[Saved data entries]
+ + + +

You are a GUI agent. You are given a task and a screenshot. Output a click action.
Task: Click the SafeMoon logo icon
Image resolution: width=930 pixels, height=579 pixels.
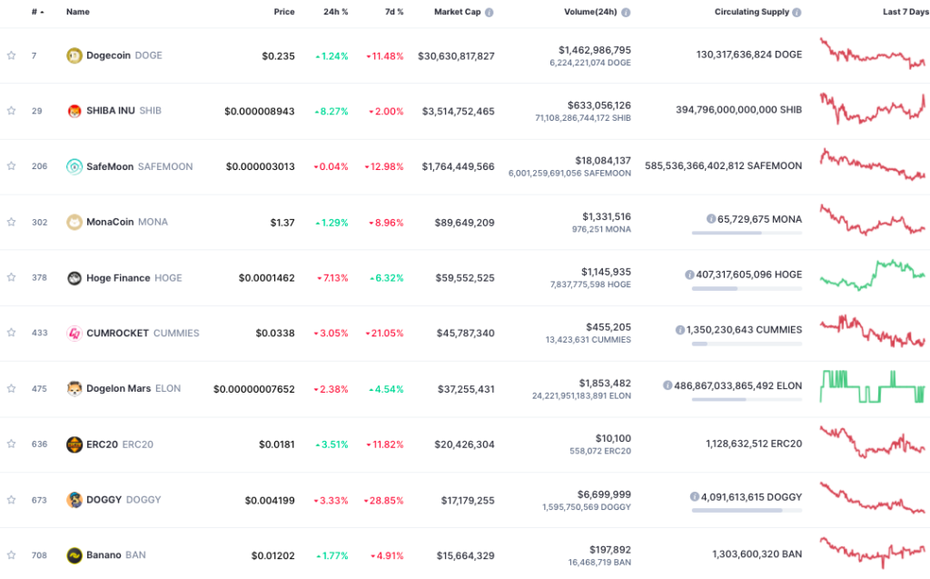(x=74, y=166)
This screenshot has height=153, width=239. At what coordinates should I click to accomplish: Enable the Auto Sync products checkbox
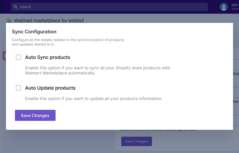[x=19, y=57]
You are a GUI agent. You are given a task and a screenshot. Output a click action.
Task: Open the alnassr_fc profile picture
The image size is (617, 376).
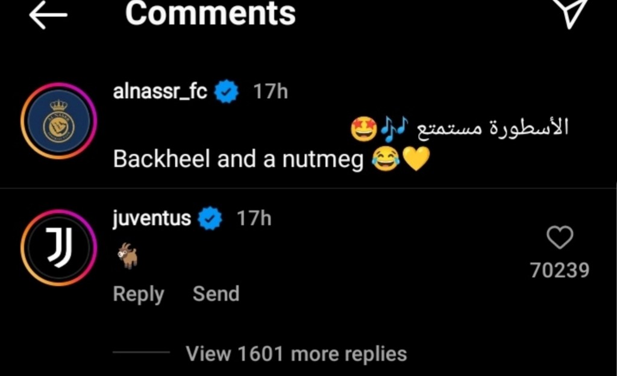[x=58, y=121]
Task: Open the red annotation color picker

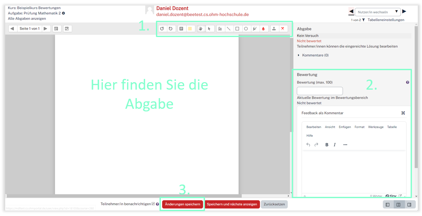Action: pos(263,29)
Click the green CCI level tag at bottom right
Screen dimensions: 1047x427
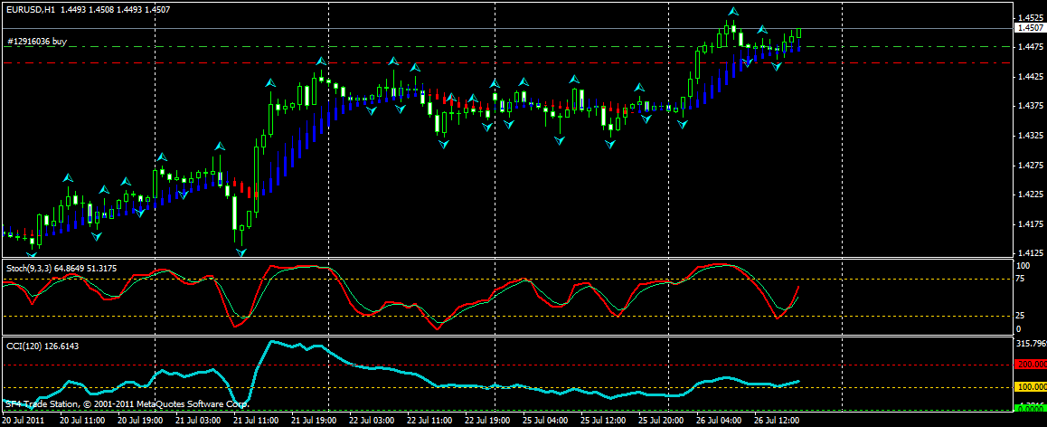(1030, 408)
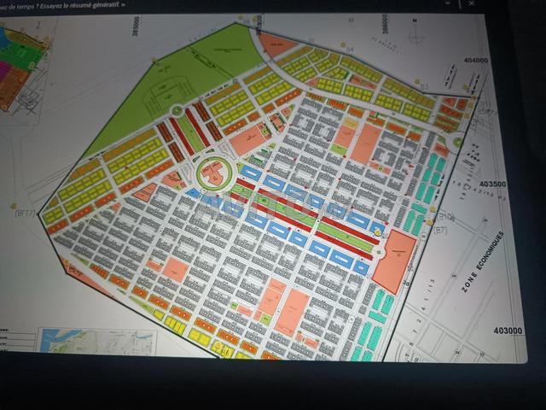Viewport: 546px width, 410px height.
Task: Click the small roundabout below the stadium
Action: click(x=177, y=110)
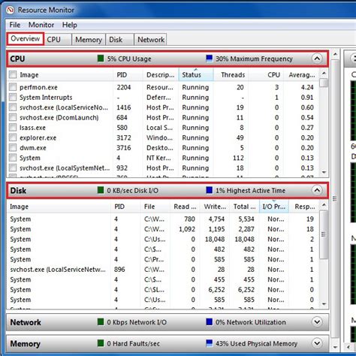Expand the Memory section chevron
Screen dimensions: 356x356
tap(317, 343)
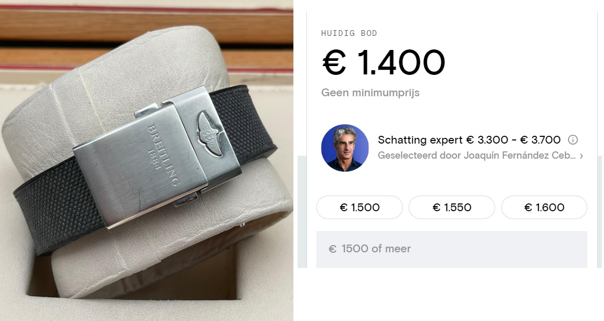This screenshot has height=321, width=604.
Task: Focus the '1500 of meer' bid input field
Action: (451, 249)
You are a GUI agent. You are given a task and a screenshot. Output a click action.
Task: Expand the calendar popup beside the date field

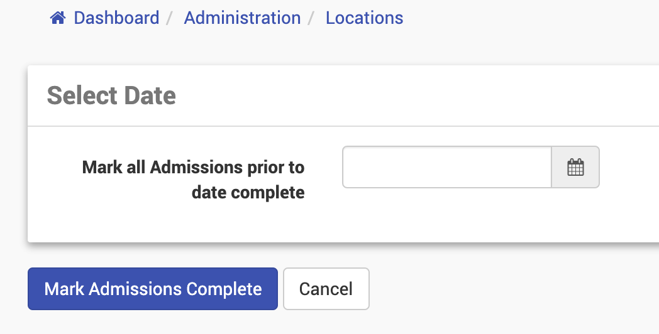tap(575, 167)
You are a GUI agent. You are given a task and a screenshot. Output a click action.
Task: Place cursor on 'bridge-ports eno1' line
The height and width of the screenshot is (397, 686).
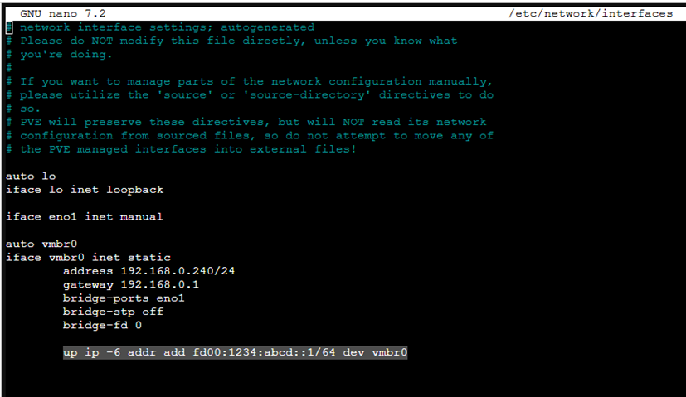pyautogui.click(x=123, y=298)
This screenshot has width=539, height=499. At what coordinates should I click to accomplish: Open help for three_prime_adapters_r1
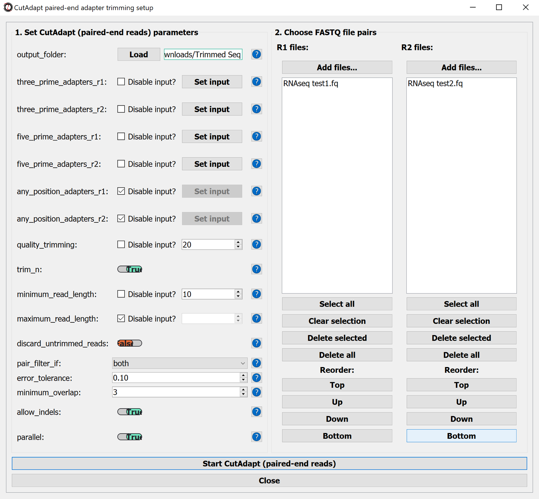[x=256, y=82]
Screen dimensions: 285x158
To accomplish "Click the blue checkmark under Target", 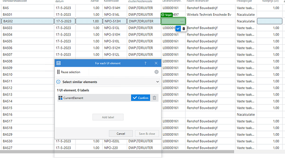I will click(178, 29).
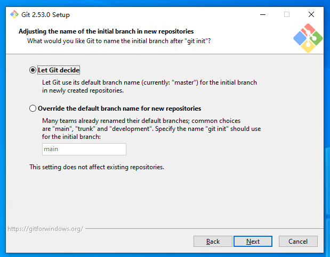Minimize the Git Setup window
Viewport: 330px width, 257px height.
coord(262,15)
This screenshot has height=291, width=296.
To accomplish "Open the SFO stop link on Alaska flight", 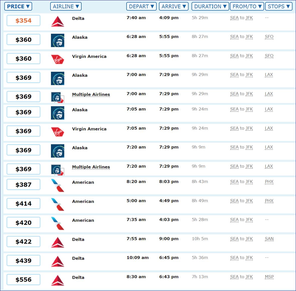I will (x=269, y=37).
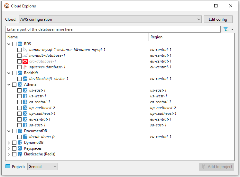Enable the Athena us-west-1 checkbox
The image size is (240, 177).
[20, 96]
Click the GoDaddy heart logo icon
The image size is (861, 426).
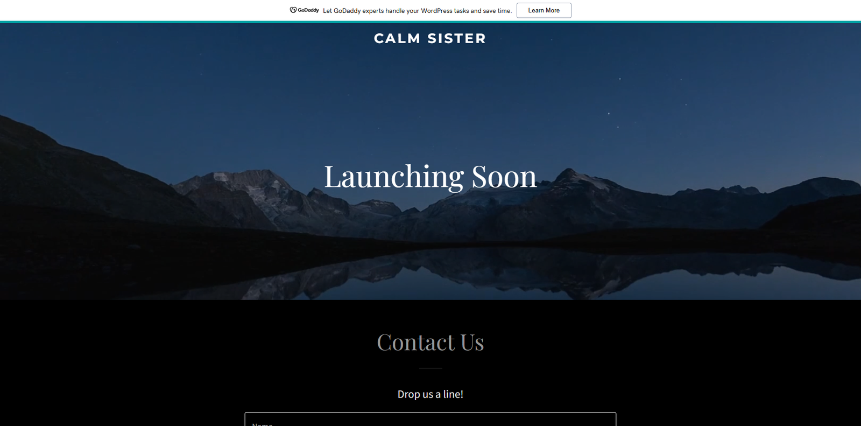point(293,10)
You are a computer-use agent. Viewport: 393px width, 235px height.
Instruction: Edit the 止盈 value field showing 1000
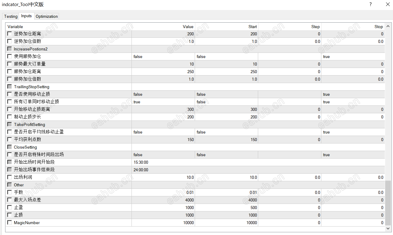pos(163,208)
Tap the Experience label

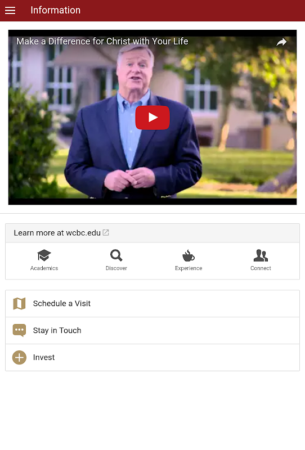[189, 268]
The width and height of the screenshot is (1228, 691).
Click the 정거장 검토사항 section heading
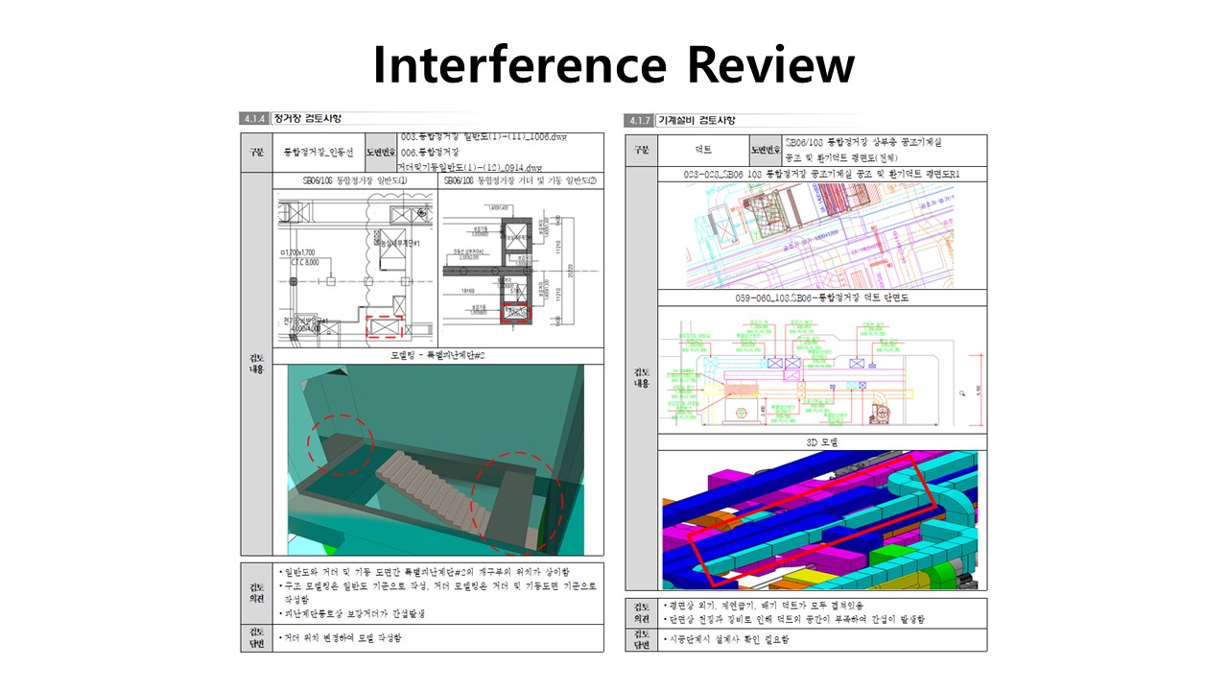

+ + + +

## [What you need to do]
Your answer should be the lines from the first record down to the line containing "Task: Place cursor", restated exactly, with no pictures.

## [Answer to this problem]
You are a GUI agent. You are given a task and a screenshot. Output a click action.
Task: Click the SafeMoon logo icon
Image resolution: width=930 pixels, height=579 pixels.
(x=74, y=166)
This screenshot has height=153, width=239. At what coordinates should I click to accomplish: Enable the Auto Sync products checkbox
[x=19, y=57]
You are a GUI agent. You are given a task and a screenshot. Output a click action.
Task: Open the alnassr_fc profile picture
The image size is (617, 376).
[x=58, y=121]
Task: Open the red annotation color picker

Action: pos(263,29)
Click the green CCI level tag at bottom right
Screen dimensions: 1047x427
(1030, 408)
Viewport: 546px width, 410px height.
Task: Click the small roundabout below the stadium
Action: click(x=177, y=110)
Expand the Memory section chevron
Screen dimensions: 356x356
tap(317, 343)
This screenshot has height=321, width=604.
Task: Focus the '1500 of meer' bid input field
Action: (451, 249)
You are a GUI agent. You are given a task and a screenshot. Output a click action.
Task: Expand the calendar popup beside the date field

tap(575, 167)
You are a GUI agent. You are given a task and a screenshot. Output a click action.
Task: Place cursor on 'bridge-ports eno1' line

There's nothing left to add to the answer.